Brooks observed, “Because we assume that the deepwater units come to market at c.$200k day-rates – a free cash positive rate – the deferral of the Aquila and Libra has a negative impact on our forecast earnings but a positive impact on balance sheet stress and interest costs. This reduction in cash outgoings is material, pushing over $0.8bn in capex into 2018/9, and does help. However, we continue to believe that Seadrill will punch through all realistic covenants – even if rewritten – in 2017 at the latest, and potentially by the end of 2016, with peak net debt : EBITDA reaching 7.3x. This is not likely to be consistent with any value remaining to equity holders.”

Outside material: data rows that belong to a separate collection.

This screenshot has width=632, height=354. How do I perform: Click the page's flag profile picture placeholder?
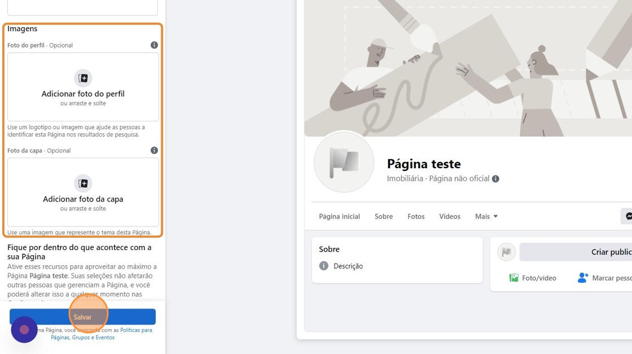coord(344,163)
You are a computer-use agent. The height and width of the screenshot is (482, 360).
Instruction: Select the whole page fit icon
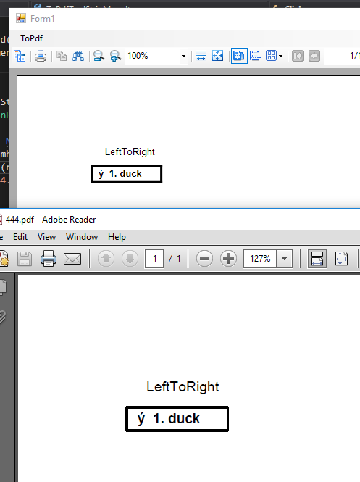tap(218, 57)
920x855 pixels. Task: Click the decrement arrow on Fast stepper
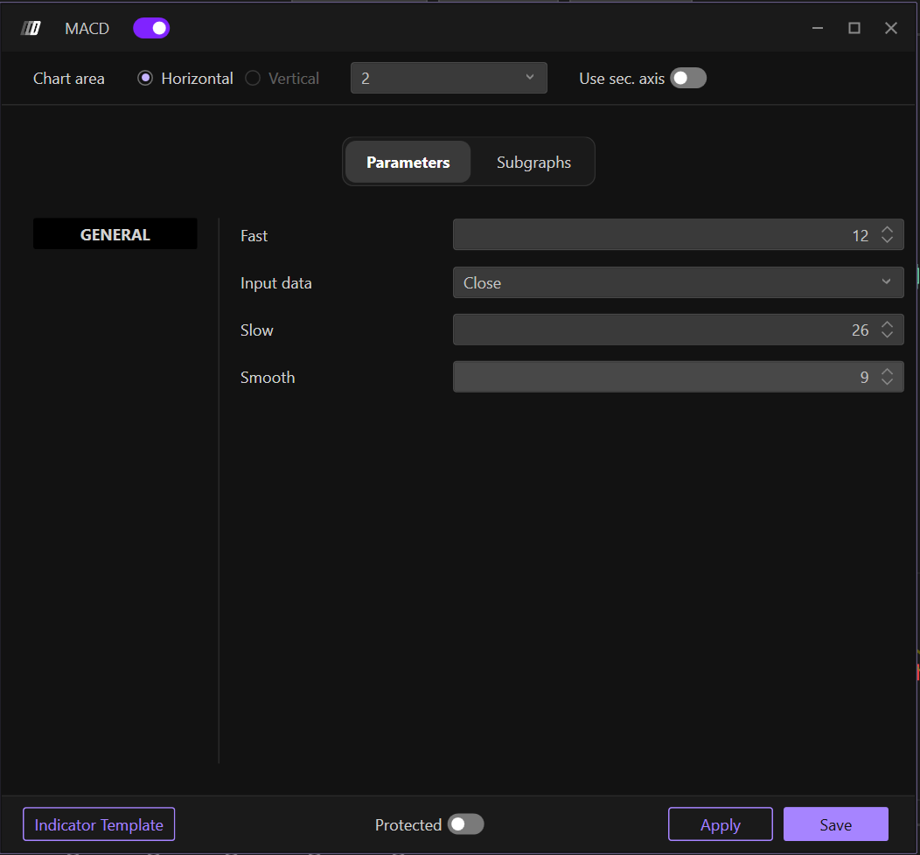pyautogui.click(x=887, y=240)
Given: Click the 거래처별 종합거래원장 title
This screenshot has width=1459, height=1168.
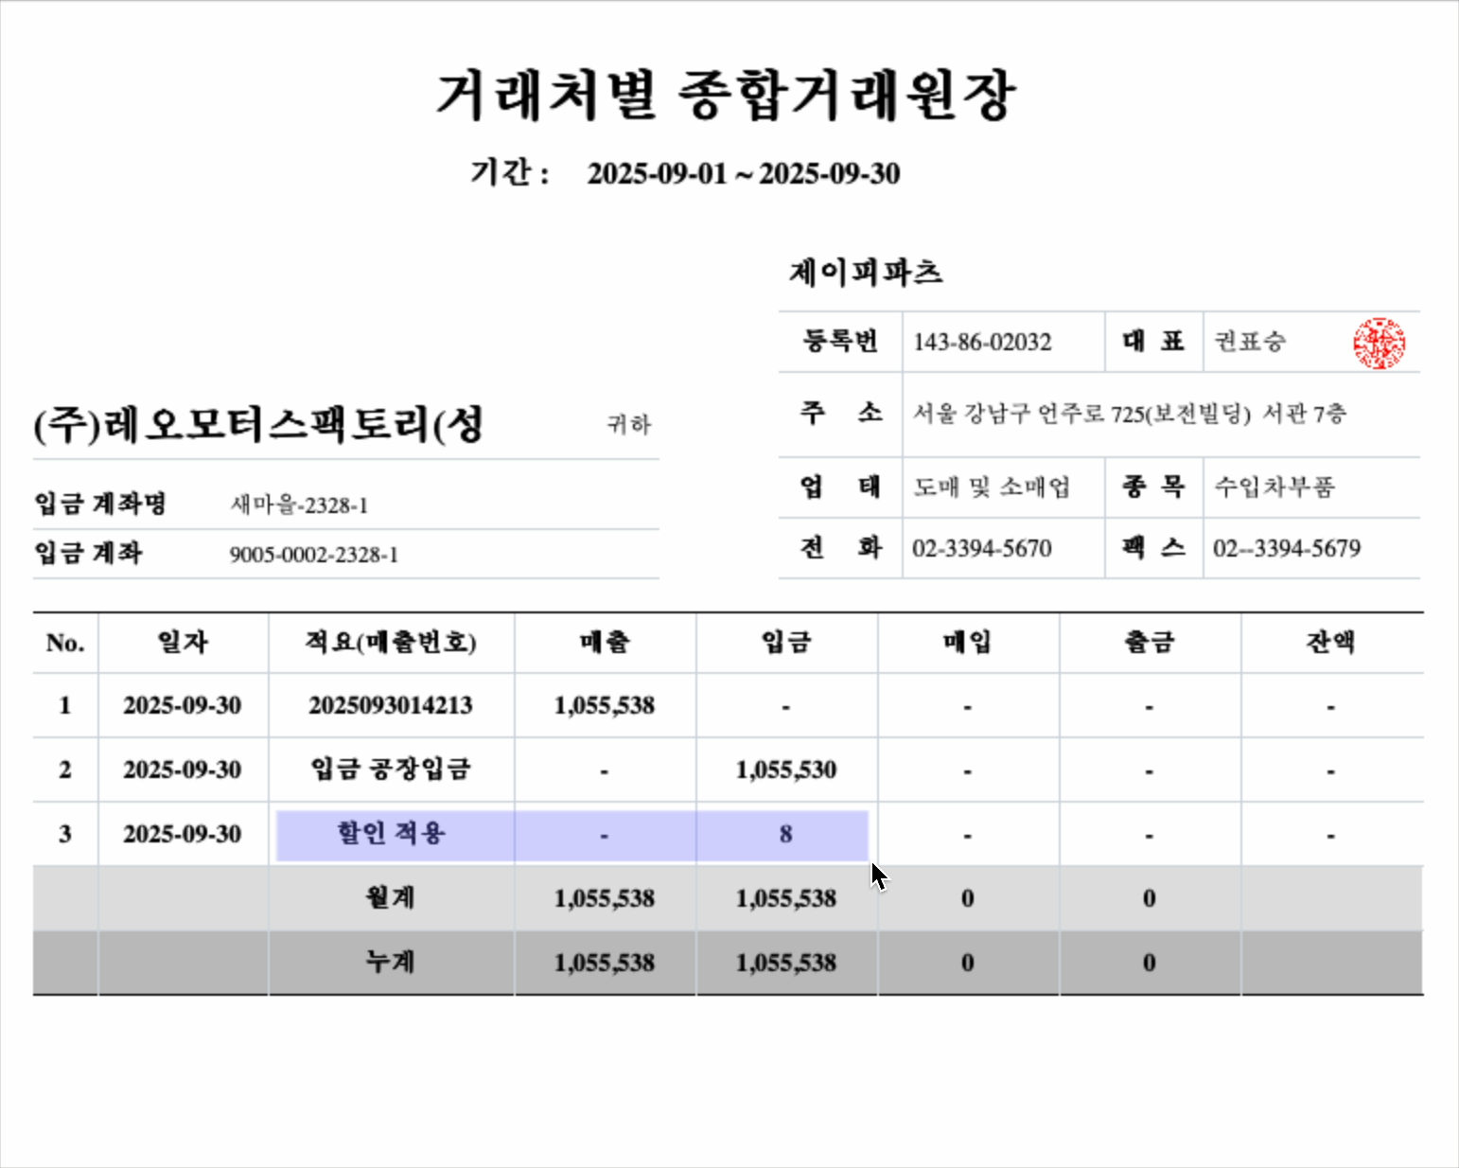Looking at the screenshot, I should 727,96.
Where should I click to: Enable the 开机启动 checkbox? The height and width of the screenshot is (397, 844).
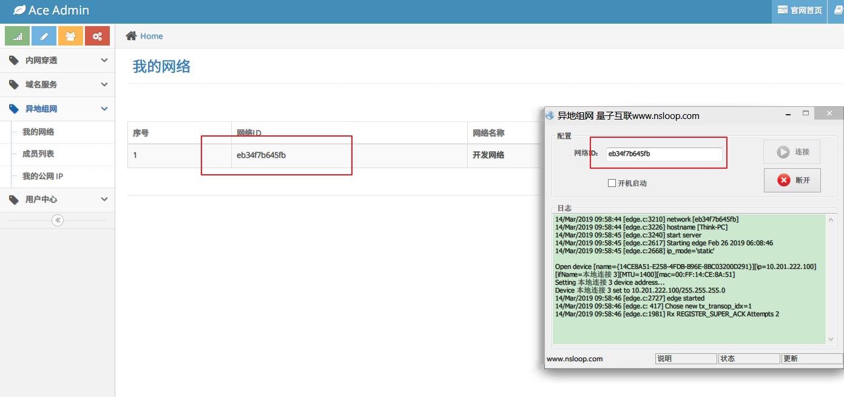pyautogui.click(x=612, y=183)
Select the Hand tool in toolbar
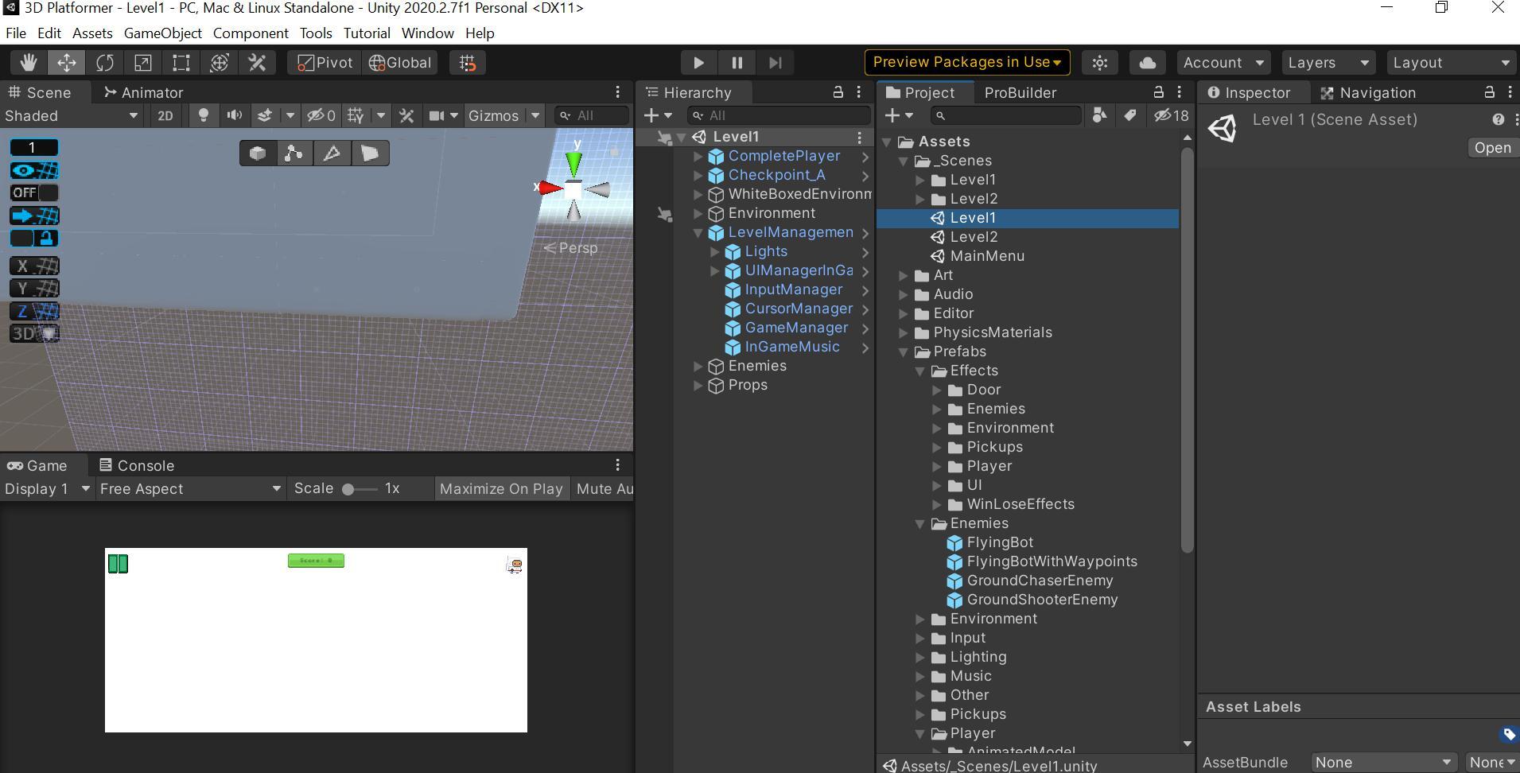Viewport: 1520px width, 773px height. (x=29, y=63)
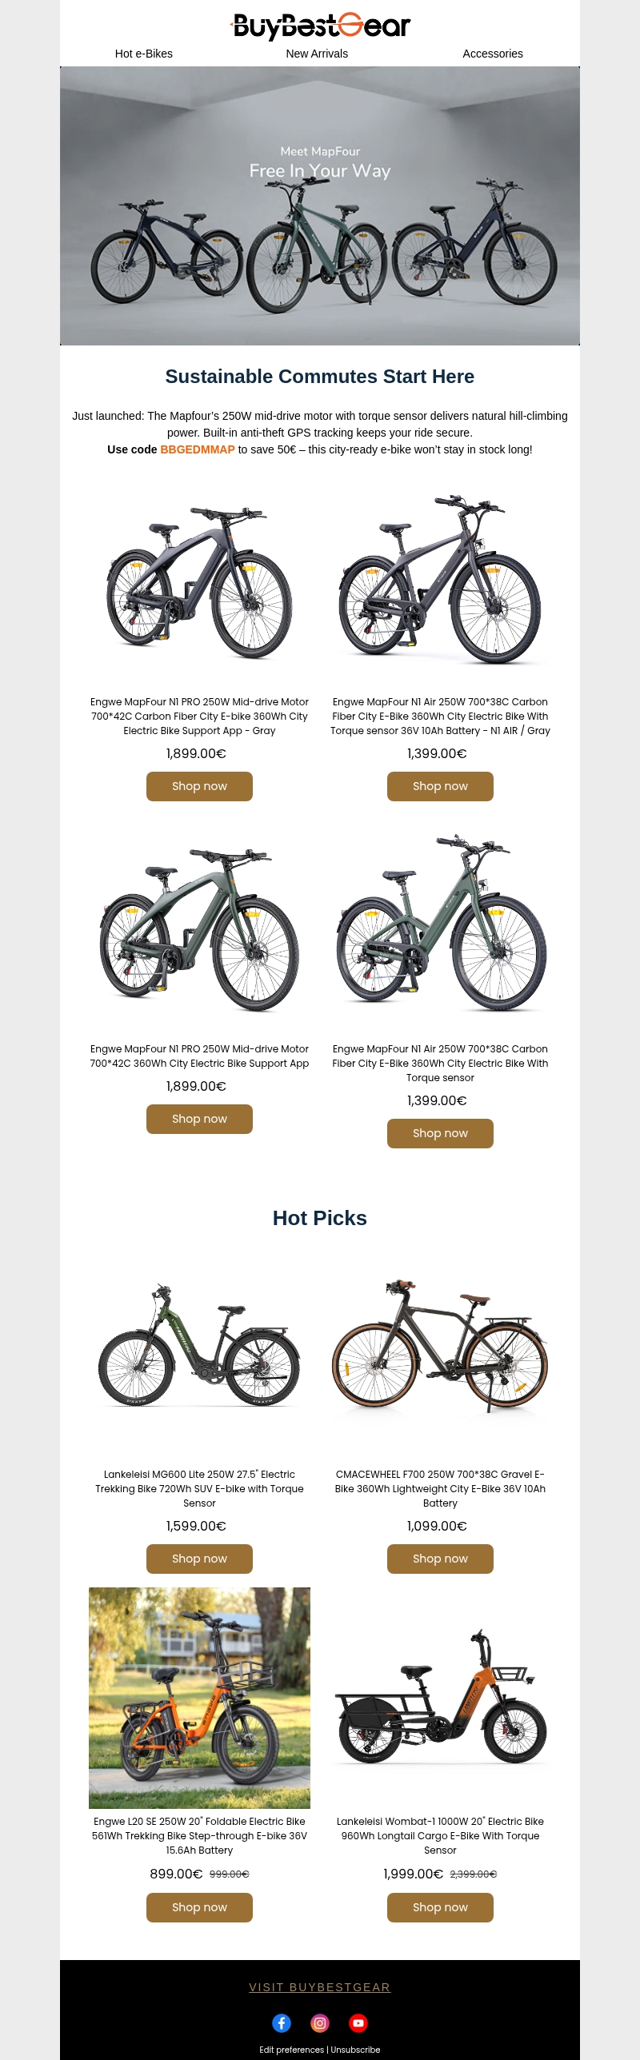
Task: Click the Facebook icon in footer
Action: (282, 2023)

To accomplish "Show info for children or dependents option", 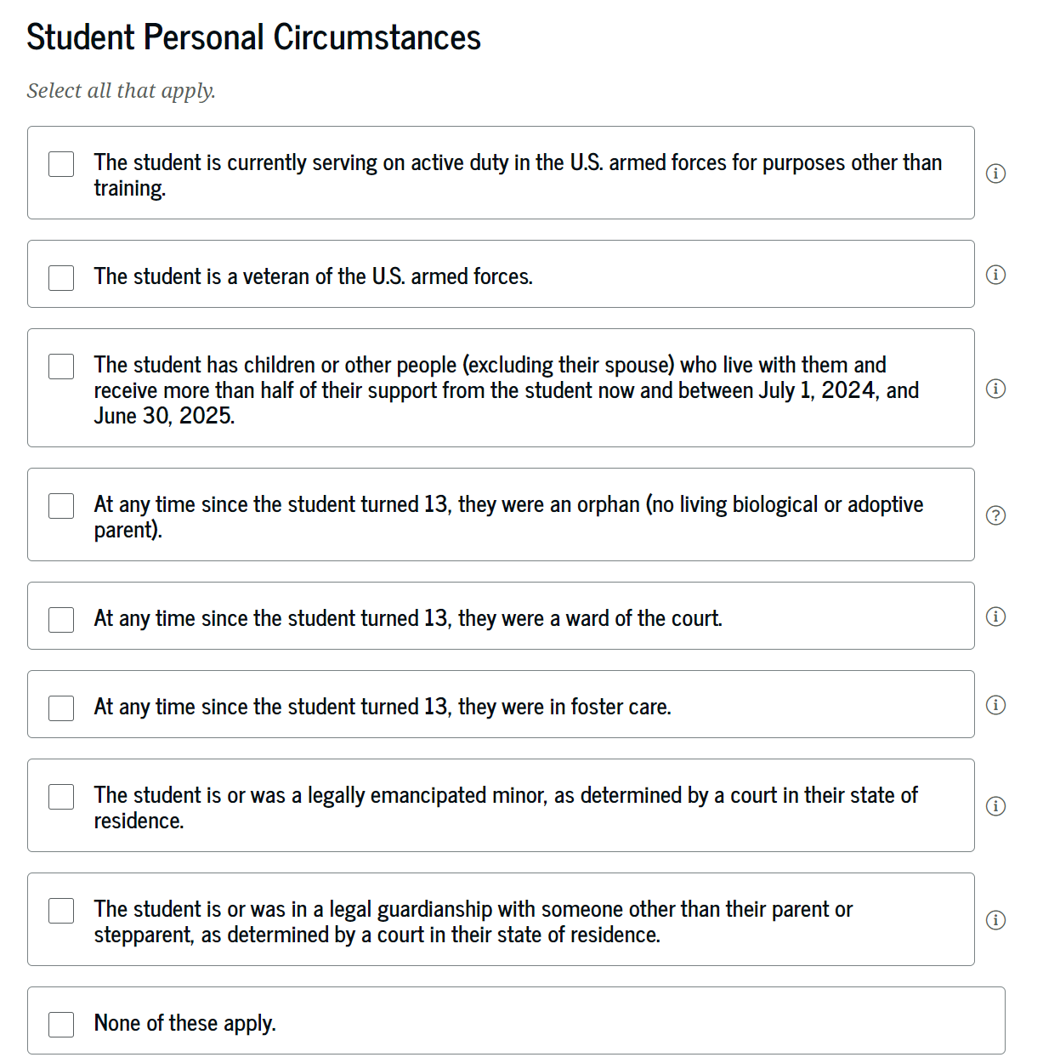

The analyst continued, “For Seadrill, there are still many ways in which problems can surface. Dalian may prove more difficult regarding the renegotiation of the 8 new jackups that are due for delivery in the next 18 months. Any of the lending banks may decide – or be forced to recognize – that they are better off trying to recover value in a restructuring than awaiting a (very) distant recovery. A customer may have its own cash flow difficulties and cease making timely payments. An operating problem may arise with one or more of the high-value units – the ones that are generating over $10mn in free cash flow monthly for Seadrill, on existing legacy contracts – attributable to Seadrill and not readily resolved.”

According to TipRanks.com, analyst Alex Brooks has a yearly average return of 57.8% and a 100% success rate. Brooks has a 77.2% average return when recommending SDRL, and is ranked #42 out of 3580 analysts.